12:25 Lorsqu'on me parle d'anticolonial, de lutte anticoloniale, tout à coup, je peux identifier ce qui pose problème en France et en Europe,
12:37 c'est-à-dire le rapport notamment à l'Afrique et ce mur de mort, de haine que constitue la mer Méditerranée.
12:47 Lorsqu'on parle de décolonial, dans la mesure où c'est un terme qui est notamment porteur de pensées, de concepts sud-américains,
12:58 où on a affaire à un autre contexte et surtout où la France et l'Europe ne sont pas directement responsables du désastre écologique qui s'y passe.
13:12 Voilà, j'ai l'impression que c'est une manière de contourner en fait ce qui peut faire très très mal en France, et encore une fois,
13:19 la question de la liberté de circuler, notamment entre le Nord et le Sud, entre l'Europe et l'Afrique,
13:23 la question de la Méditerranée qui devient meurtrière, la question de l'extractivisme, la question totale en Ouganda ou en Afrique du Sud, etc.
13:32 La question des quartiers populaires aussi, parce que les populations qui vivent dans les quartiers populaires sont issues de cette immigration post-coloniale,
13:40 d'une part, mais d'autre part, sont aussi porteurs de ces luttes anticoloniales qui ont été pour partie seulement, malheureusement, victorieuses.
13:50 Et donc dans les quartiers populaires, on n'est pas désarmés en réalité sur ce front écologiste que moi-même j'appelle de mes voeux.
13:58 On peut venir aussi armés, nourris de ces luttes anticoloniales. Donc voilà, c'est pas tant parce que je refuse d'utiliser le terme "décolonial",
14:07 c'est surtout qu'avec le terme "anticolonial", ça permet de remobiliser en fait dans les quartiers populaires, voilà, des héritages qui nous permettront,
14:18 voilà, de mieux affronter le désastre écologique. De toute façon, dans le livre, dès le départ, je pose bien l'objectif d'élargir le front écologiste.
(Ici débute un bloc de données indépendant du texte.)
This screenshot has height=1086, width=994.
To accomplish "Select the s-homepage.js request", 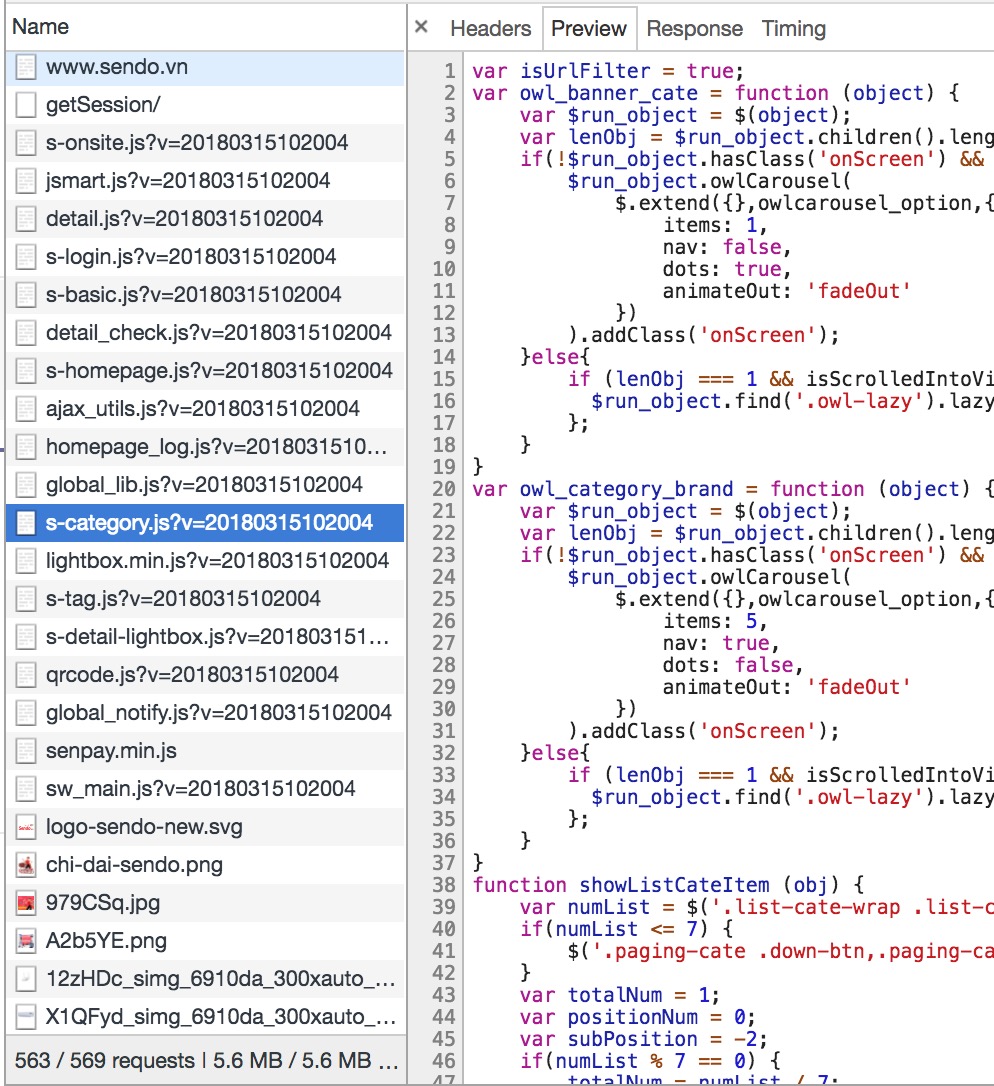I will 218,371.
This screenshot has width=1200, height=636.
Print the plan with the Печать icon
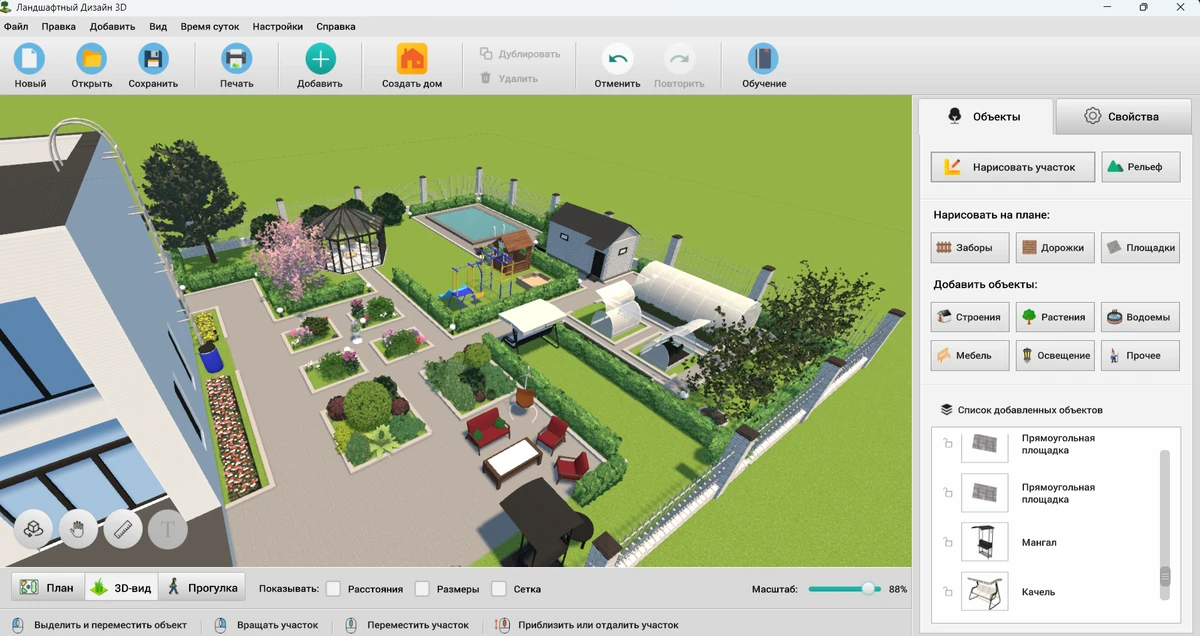[237, 60]
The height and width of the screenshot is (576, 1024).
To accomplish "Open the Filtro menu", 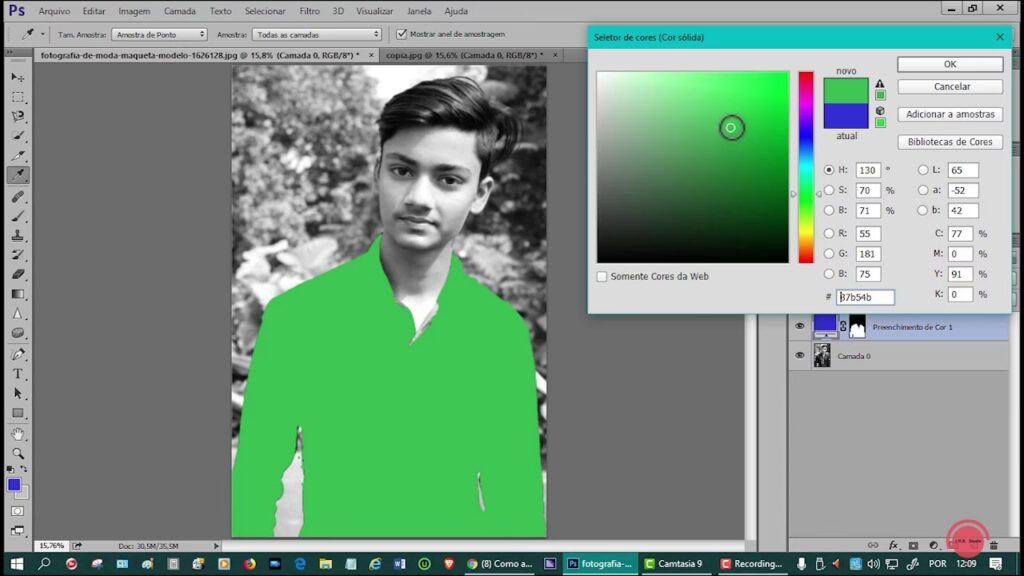I will coord(310,11).
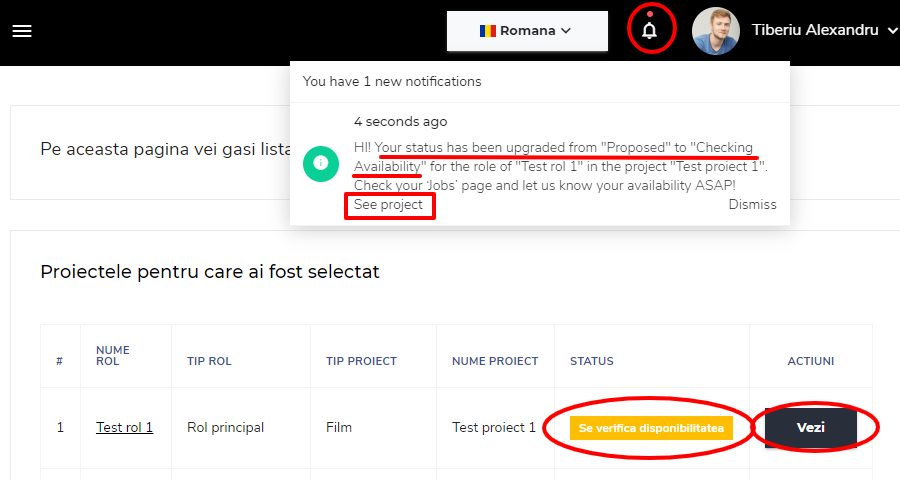Click the chevron beside Tiberiu Alexandru
The width and height of the screenshot is (900, 480).
coord(892,31)
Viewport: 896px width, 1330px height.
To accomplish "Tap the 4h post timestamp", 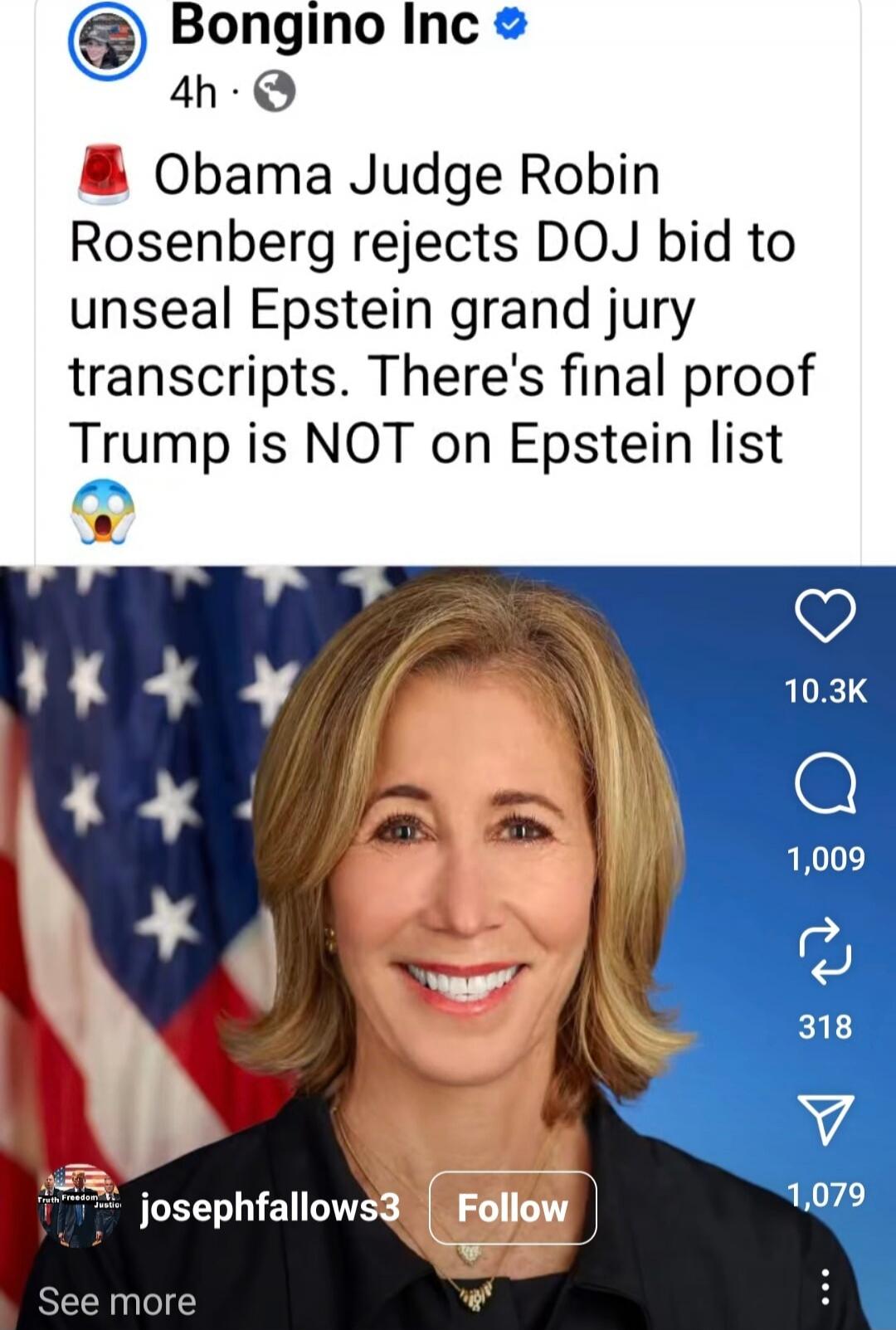I will (193, 92).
14:28 Je m'adresse notamment au mouvement climat et au mouvement écologiste pour dire "là, ça ne va pas du tout". L'écologie, ce projet écologiste que vous défendez
14:38 et avec lequel vous venez, notamment dans les quartiers populaires, mais aussi dans les campagnes, c'est un projet qui est trop situé,
14:43 qui est un projet du point de vue des classes moyennes supérieures blanches, défendant les intérêts, les enjeux des classes moyennes supérieures blanches.
14:52 Il n'y a aucune raison pour que les classes populaires, la classe ouvrière et notamment celle qui vit dans les quartiers populaires, s'approprient en fait cette écologie-là.
15:02 Le livre, c'est vraiment une proposition en fait pour dire "il ne s'agit pas de sensibiliser les quartiers populaires". On a très très bien compris ce qui se passe.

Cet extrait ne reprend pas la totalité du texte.